> Исходный текст:
Нет сомнения в том, что и Зощенко, и Булгаков, и Ильф и Петров смеялись над «Вороньей слободкой» и не любили ее. Но трактовка этой темы у Зощенко была все же иной, чем у Булгакова, Ильфа и Петрова. Зощенко пытался взглянуть на коммунальный быт изнутри: отсюда его сказовая манера, гораздо более органичная для него, чем для трех остальных писателей. Из-за этой авторской «маски» многие поверхностные критики склонны были отождествлять Зощенко с его героями. Одобряя Ильфа и Петрова за то, что «они противостоят юмористике, типичным представителем которой является Зощенко», один из первых рецензентов «Двенадцати стульев» писал: «Смех Зощенко — это смех бытового оппортунизма, смех ради смеха и именно поэтому глуповатый, недейственный»[90]. К числу «поверхностных, но забавных» юмористов относил Зощенко и Луначарский[91], а своеобразный итог этой критике подвел Жданов, объявивший по указанию Сталина в 1946 г. писателя «пошляком» и «подонком литературы». Конечно, обывательский быт, который описывал Зощенко, не был для него предметом забавы — он ненавидел этот быт, но вместе с тем и боялся его: писатель глубоко пессимистичный, он ощущал «Воронью слободку» как силу, поглощающую все вокруг себя. В повести «Мишель Синягин», написанной несколько лет спустя, Зощенко даже будущих читателей повести, «лет этак, скажем, через сто или так немного меньше», представлял себе такими же жильцами коммунальной квартиры, как и своих современников[92].

Ильф и Петров, подобно Булгакову, смотрели на Колоколамск и «Воронью слободку» со стороны; враг этот не казался им непобедимым. Что же противопоставляли писатели Колоколамску и «египетской тьме»? В значительной степени их ответ был одинаковым. Урбанизм, уважение к культуре, к науке и к технике, облегчающей человеческую жизнь, — вот что роднит всех трех писателей. В булгаковском рассказе «Сорок сороков» герой смотрит на городе вершины самого высокого дома тогдашней Москвы. Впервые после «голых времен» весной 1922 г. слышится какой-то звук; в июле «бульварные кольца» начинают светиться, «и радиусы огней» уходят к «краям Москвы», а в 1923 г. «Москва заливается огнями… все сильней… Москва спит теперь, и ночью не гася всех огненных глаз»[93].

Та же тема и те же настроения в раннем очерке Ильфа «Москва от зари до зари». Он начинается и кончается ночной Москвой.

> Письменное задание a: Какими словами, согласно отрывку о Зощенко и его современниках, Жданов назвал писателя в 1946 году?
Текст и записи между собой никак не связаны.

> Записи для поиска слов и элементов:
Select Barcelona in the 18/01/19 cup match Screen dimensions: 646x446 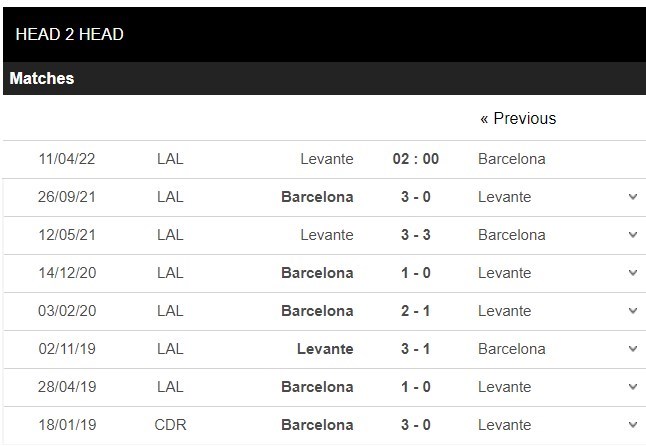click(x=317, y=425)
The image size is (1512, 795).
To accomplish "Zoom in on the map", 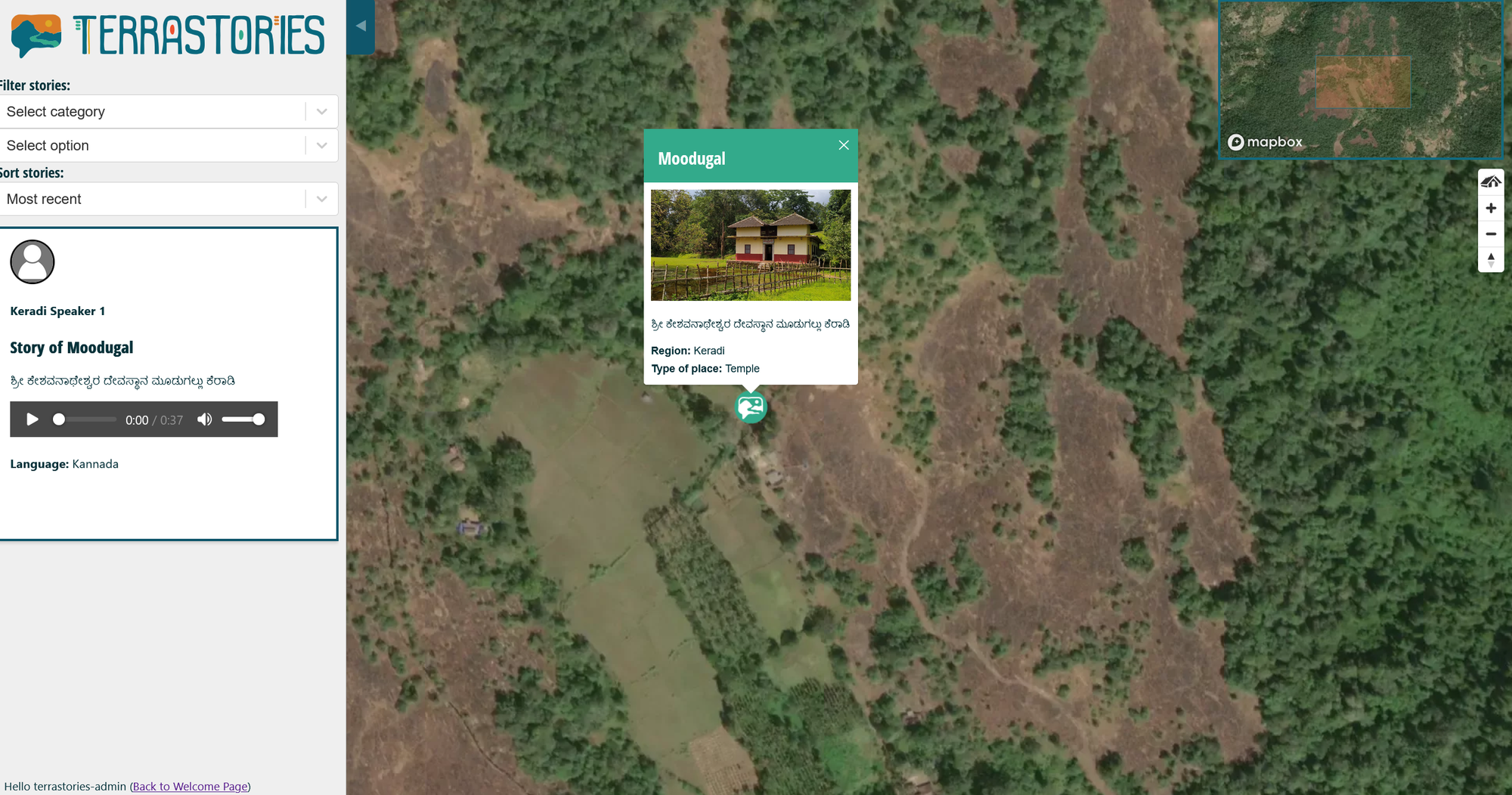I will 1491,208.
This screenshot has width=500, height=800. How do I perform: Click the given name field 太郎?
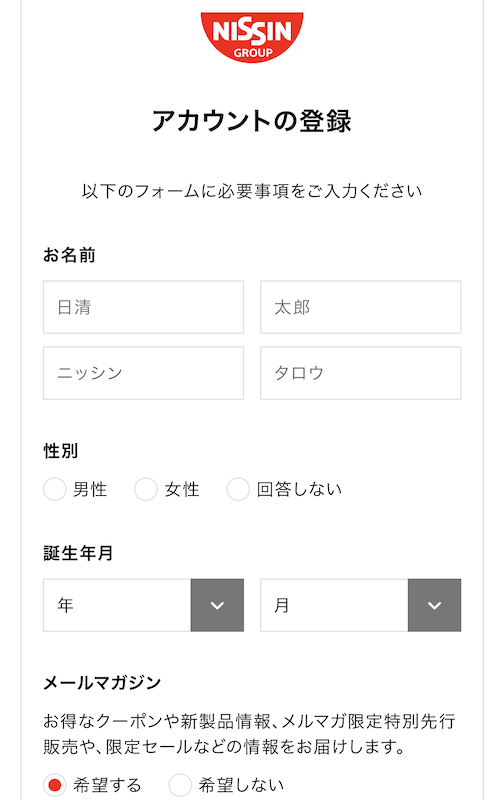tap(361, 307)
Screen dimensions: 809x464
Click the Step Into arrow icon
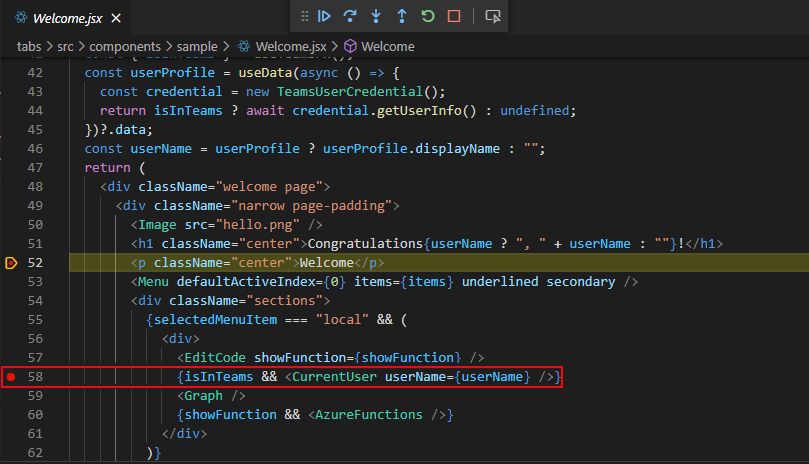(376, 16)
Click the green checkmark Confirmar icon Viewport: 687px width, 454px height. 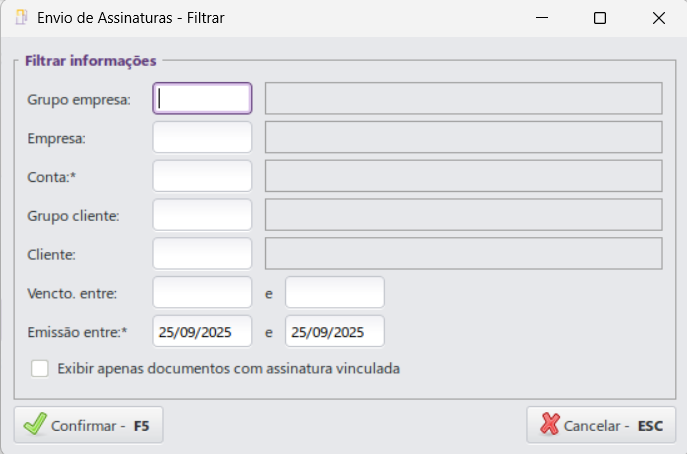click(x=35, y=425)
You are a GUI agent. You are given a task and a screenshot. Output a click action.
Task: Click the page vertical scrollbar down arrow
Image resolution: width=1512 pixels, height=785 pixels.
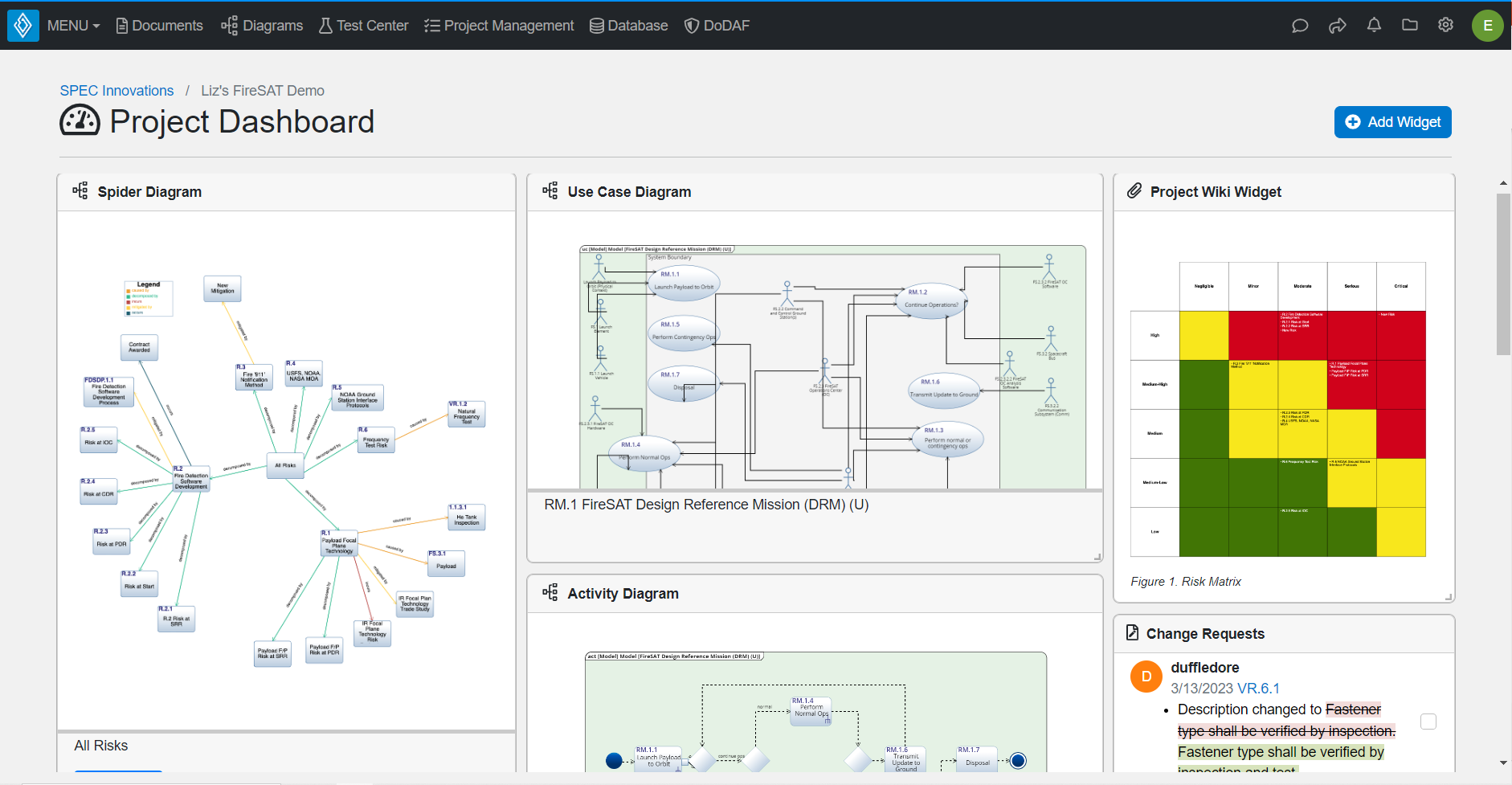[1503, 763]
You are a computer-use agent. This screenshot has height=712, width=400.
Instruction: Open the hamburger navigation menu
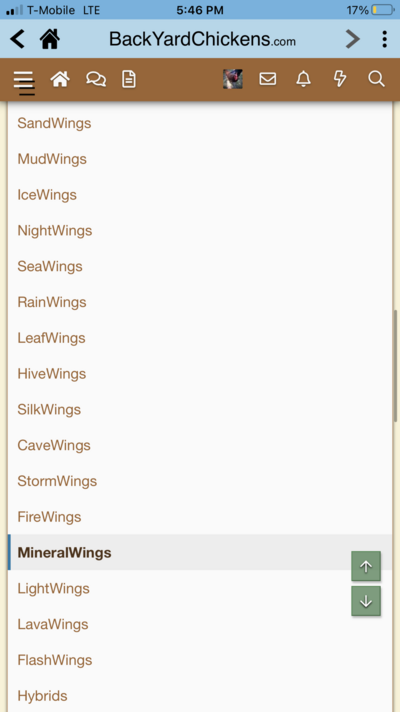tap(23, 80)
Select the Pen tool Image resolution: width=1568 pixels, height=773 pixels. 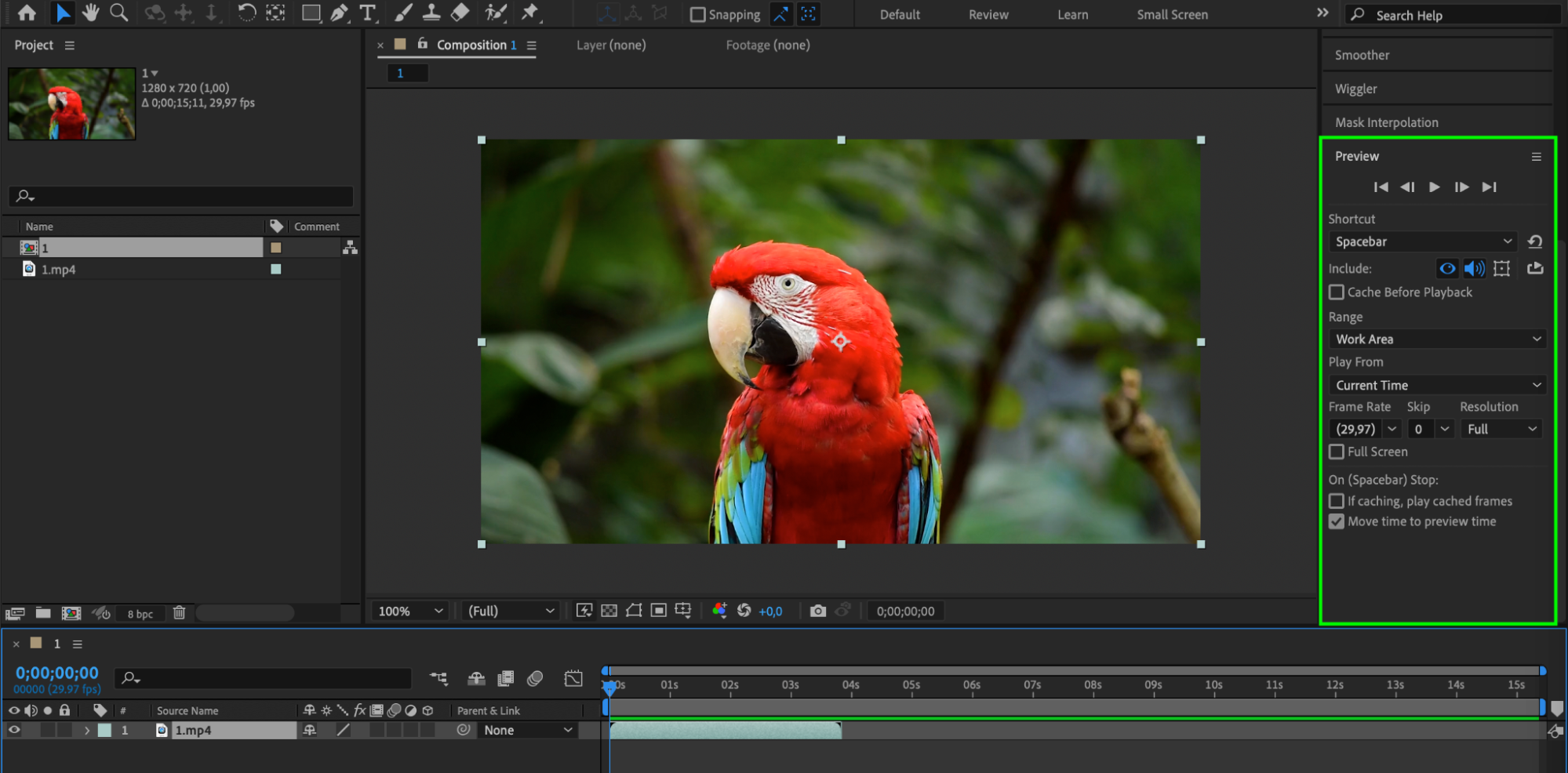[x=339, y=13]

> Письменное задание b: Подсчитайте, в скольких строках записей встречается слово «screenshot». Укажите только число.

> Ответ на задание a: Жданов назвал Зощенко «пошляком» и «подонком литературы».

> Ответ на задание b: 3